Celebrated local and international authors will be in Bangkok for a series of talks, panel discussions and poetry readings as part of the Neilson Hays Bangkok Literature Festival, held to mark the 150th anniversary of Neilson Hays Library on Nov 16 and 17.

Bookworms, bibliophiles and anyone else who's interested are all invited to rub shoulders with their favourite fiction and non-fiction writers as the historic library on Surawong Road, in collaboration with the Office of Contemporary Art and Culture (OCAC), stages Bangkok's first literature festival. The two-day event will take place at the library and nearby British Club, with special evening events also being held at Chulalongkorn University and Chakrabongse Villas.

Nalin Vanasin, president of Neilson Hays Library, says the purpose of the festival isn't just to mark the landmark anniversary, but also to celebrate the power of books and letters, which have been the library's heritage from its beginning.

"The library has just gone through a major renovation. Instead of having a special book sale or holding a party like we normally do, we thought it would be a good time for Bangkok to have an international literature festival of its own," said Nalin. "We hope to create a stage for participating literary luminaries to exchange knowledge and share their experiences, as well as showcase Thai creative arts for an international audience."

Over the two days of the festival, Neilsons Hays Library will be transformed into a book lover's dream. Over 30 of the world's finest writers, from eight countries, will be in attendance to help spread the joys of the written word.

Under the theme "Bridging The World Through Letters", the festival aims to ignite imaginations, spark debate and share views on various topics from politics and social inequality to gender equality and LGBTI rights.

Among the esteemed guests will be the Pulitzer Prize-winning US author Adam Johnson, best known for his novel The Orphan Master's Son, and Australian writer Melissa Lucashenko, winner of this year's Miles Franklin Award, the country's most prestigious literary prize.

- SUPPLIED DATA

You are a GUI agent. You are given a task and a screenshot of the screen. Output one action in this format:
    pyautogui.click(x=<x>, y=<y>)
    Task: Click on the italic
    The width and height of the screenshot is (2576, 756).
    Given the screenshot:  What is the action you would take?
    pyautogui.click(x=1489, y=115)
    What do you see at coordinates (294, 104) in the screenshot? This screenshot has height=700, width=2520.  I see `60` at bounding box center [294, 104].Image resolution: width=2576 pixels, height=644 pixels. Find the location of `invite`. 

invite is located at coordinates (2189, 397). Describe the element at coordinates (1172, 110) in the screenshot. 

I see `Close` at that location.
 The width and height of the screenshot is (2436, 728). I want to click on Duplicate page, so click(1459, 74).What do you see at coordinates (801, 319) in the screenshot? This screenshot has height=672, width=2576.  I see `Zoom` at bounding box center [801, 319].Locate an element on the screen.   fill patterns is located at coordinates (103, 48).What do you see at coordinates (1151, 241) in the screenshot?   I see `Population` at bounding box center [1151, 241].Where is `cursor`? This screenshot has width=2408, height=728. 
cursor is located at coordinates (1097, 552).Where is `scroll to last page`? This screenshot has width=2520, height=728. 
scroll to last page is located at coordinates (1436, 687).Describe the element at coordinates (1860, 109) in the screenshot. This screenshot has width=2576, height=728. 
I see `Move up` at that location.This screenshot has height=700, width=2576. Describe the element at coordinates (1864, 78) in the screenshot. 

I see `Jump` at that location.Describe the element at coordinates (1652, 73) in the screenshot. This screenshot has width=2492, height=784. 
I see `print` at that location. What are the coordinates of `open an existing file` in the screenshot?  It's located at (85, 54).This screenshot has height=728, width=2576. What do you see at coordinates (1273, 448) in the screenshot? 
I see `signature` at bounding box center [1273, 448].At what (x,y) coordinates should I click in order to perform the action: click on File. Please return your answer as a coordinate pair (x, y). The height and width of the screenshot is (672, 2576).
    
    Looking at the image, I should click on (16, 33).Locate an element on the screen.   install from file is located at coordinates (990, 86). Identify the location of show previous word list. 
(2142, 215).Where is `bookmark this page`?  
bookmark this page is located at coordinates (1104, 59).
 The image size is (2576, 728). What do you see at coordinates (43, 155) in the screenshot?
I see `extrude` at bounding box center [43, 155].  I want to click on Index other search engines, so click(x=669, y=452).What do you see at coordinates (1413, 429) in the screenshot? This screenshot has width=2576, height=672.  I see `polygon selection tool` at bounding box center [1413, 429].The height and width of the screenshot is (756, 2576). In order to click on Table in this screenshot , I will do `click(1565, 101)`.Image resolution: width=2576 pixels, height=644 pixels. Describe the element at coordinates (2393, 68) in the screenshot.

- REQUIREMENTS
Rewrite the part of the Bangkok literature festival text starting at "Celebrated local and" and ending at "and Chakrabongse Villas.", changing "bibliophiles" to "book collectors".

- TASK RESULT
Celebrated local and international authors will be in Bangkok for a series of talks, panel discussions and poetry readings as part of the Neilson Hays Bangkok Literature Festival, held to mark the 150th anniversary of Neilson Hays Library on Nov 16 and 17.

Bookworms, book collectors and anyone else who's interested are all invited to rub shoulders with their favourite fiction and non-fiction writers as the historic library on Surawong Road, in collaboration with the Office of Contemporary Art and Culture (OCAC), stages Bangkok's first literature festival. The two-day event will take place at the library and nearby British Club, with special evening events also being held at Chulalongkorn University and Chakrabongse Villas.